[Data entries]

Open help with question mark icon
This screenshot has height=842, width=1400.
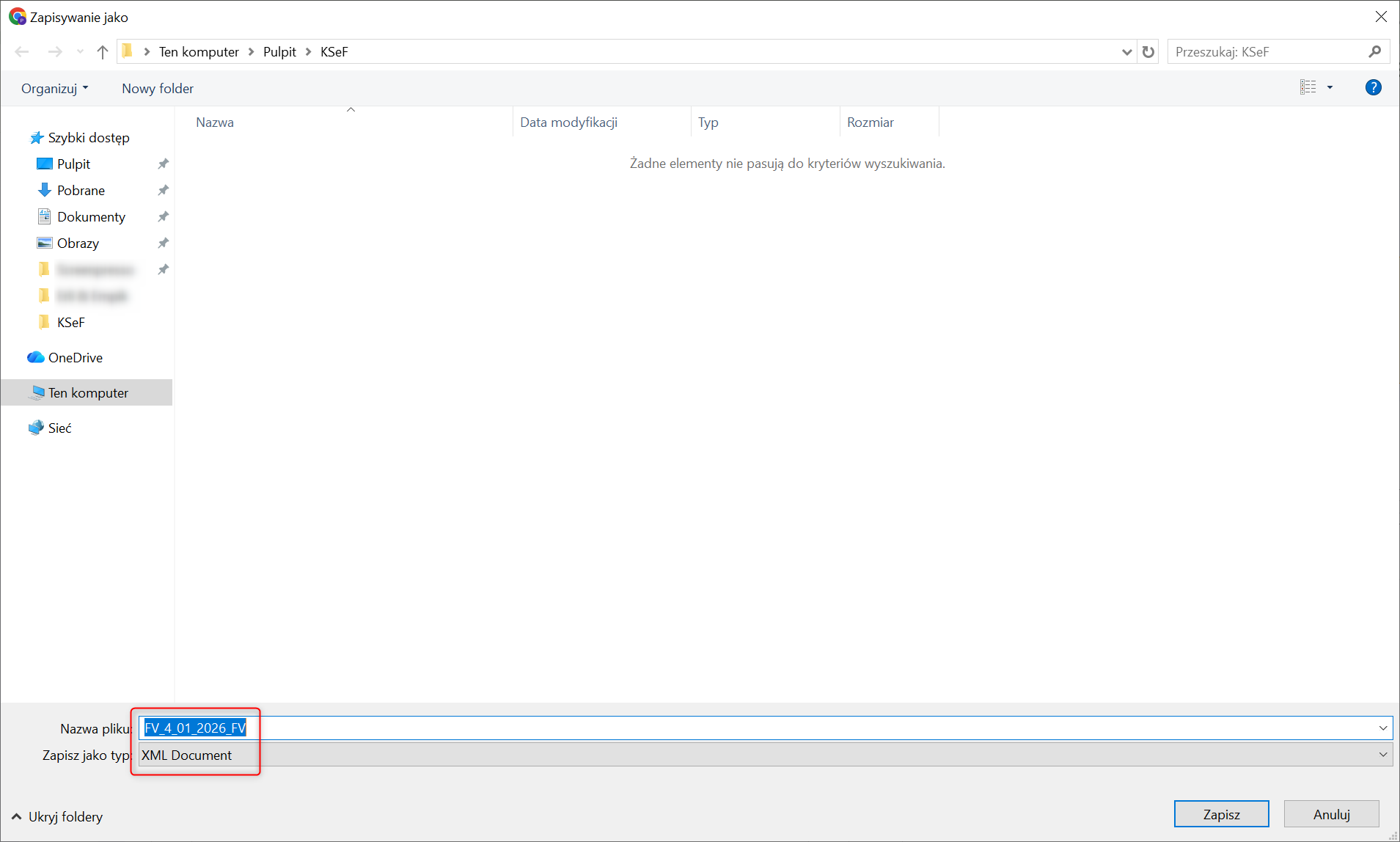pyautogui.click(x=1373, y=88)
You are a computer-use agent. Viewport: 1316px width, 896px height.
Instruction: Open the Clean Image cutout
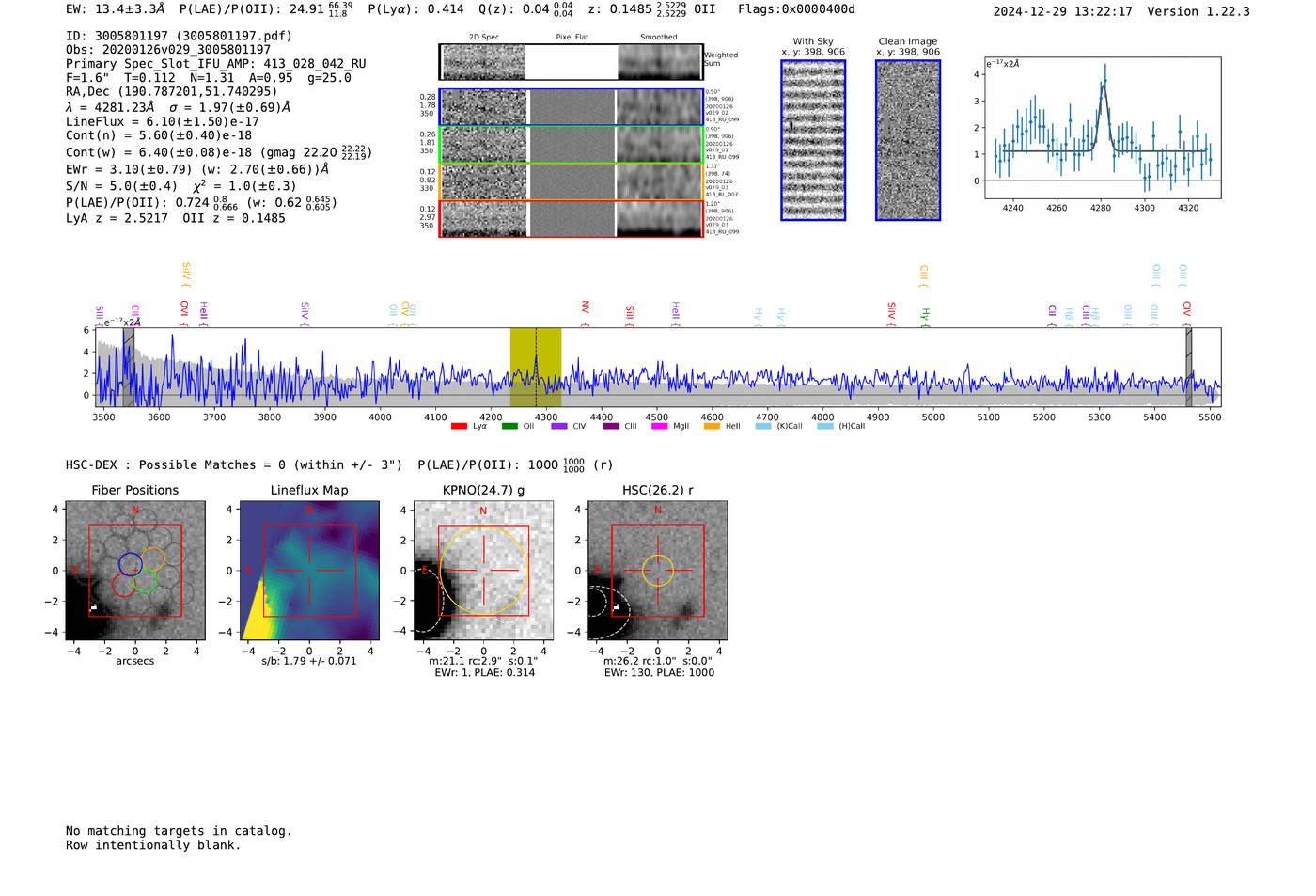(x=907, y=140)
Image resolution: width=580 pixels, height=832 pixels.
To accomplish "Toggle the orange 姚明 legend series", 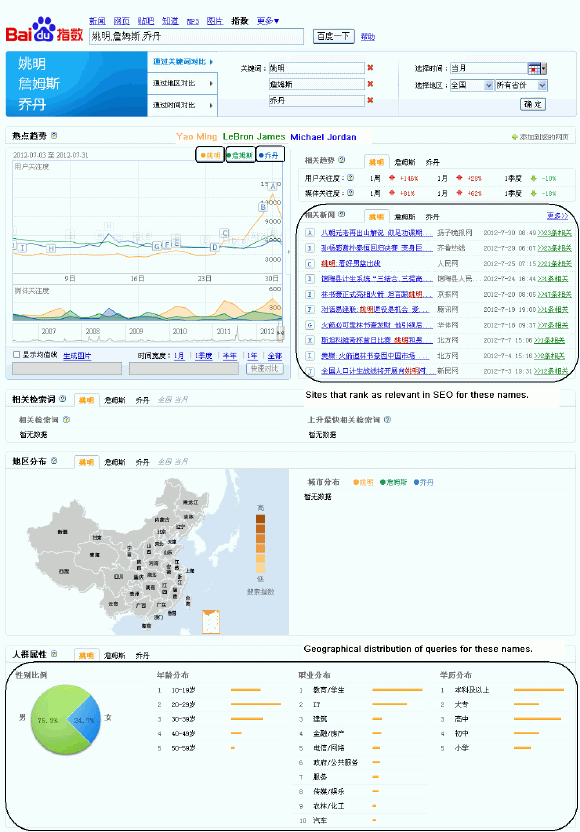I will (210, 155).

WHAT IS NEEDED: Would you set down only the lines above from the line with "This screenshot has height=842, width=1400." to the line with "Image resolution: width=580", both included, exactly as they stand and without the pictures?

ANSWER SPACE:
This screenshot has height=842, width=1400.
pyautogui.click(x=1373, y=88)
You are a computer-use agent. Viewport: 1316px width, 896px height.
Instruction: Open the Clean Image cutout
(x=907, y=140)
Image resolution: width=580 pixels, height=832 pixels.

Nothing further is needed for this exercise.